AI-assisted JSON Schema Creation and Mapping
Felix Neubauer, Jürgen Pleiss, Benjamin Uekermann
TL;DR
The paper tackles the lack of standardized domain schemas in scientific data by proposing a hybrid workflow that pairs large language models with deterministic safeguards to enable natural-language-driven JSON Schema creation and data integration mappings. Implemented in the open-source MetaConfigurator, the approach provides a chat-like interface for schema creation/modification, integrated validation/visualization, and a deterministic JSONata-based mapping pipeline for heterogeneous data formats. A chemistry application demonstrates end-to-end transformation of unstructured data into interoperable, AI-ready representations and showcases when bespoke code is needed for complex integrations like XDL. The work lowers barriers to structured data modeling and FAIR data practices, enabling non-experts to participate in schema-driven modeling and data integration at scale, with potential for future model-to-model transformations.
Abstract
Model-Driven Engineering (MDE) places models at the core of system and data engineering processes. In the context of research data, these models are typically expressed as schemas that define the structure and semantics of datasets. However, many domains still lack standardized models, and creating them remains a significant barrier, especially for non-experts. We present a hybrid approach that combines large language models (LLMs) with deterministic techniques to enable JSON Schema creation, modification, and schema mapping based on natural language inputs by the user.
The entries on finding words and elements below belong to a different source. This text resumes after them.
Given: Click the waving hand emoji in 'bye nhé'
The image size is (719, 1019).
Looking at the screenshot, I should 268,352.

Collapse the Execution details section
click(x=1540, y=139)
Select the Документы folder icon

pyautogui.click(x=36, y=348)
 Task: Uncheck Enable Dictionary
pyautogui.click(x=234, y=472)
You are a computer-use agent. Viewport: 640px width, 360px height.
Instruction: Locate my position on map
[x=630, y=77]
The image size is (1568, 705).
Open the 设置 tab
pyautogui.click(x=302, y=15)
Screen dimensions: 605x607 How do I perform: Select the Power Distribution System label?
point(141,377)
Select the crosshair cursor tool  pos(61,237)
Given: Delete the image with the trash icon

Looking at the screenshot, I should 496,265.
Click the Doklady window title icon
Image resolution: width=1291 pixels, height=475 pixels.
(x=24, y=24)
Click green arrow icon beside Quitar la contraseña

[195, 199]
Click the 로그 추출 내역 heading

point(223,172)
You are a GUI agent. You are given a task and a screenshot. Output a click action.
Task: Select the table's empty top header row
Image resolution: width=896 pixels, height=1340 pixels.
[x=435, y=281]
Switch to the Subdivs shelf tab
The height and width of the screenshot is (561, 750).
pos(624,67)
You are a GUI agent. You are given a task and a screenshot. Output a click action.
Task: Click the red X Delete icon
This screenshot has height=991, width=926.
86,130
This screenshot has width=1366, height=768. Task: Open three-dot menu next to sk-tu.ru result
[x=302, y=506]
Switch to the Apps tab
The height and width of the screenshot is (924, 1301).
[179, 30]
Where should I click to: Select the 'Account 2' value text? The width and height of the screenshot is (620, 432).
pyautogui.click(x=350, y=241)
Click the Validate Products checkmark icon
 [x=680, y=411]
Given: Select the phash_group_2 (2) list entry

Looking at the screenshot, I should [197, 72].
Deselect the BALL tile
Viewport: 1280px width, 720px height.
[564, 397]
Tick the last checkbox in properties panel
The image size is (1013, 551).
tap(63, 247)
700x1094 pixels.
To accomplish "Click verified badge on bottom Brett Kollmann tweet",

These capabilities are integrated into the open-source tool MetaConfigurator, which already provides visual model editing, validation, code generation, and form generation from models. For data integration, we generate schema mappings from heterogeneous JSON, CSV, XML, and YAML data using LLMs, while ensuring scalability and reliability through deterministic execution of generated mapping rules. The applicability of our work is demonstrated in an application example in the field of chemistry. By combining natural language interaction with deterministic safeguards, this work significantly lowers the barrier to structured data modeling and data integration for non-experts.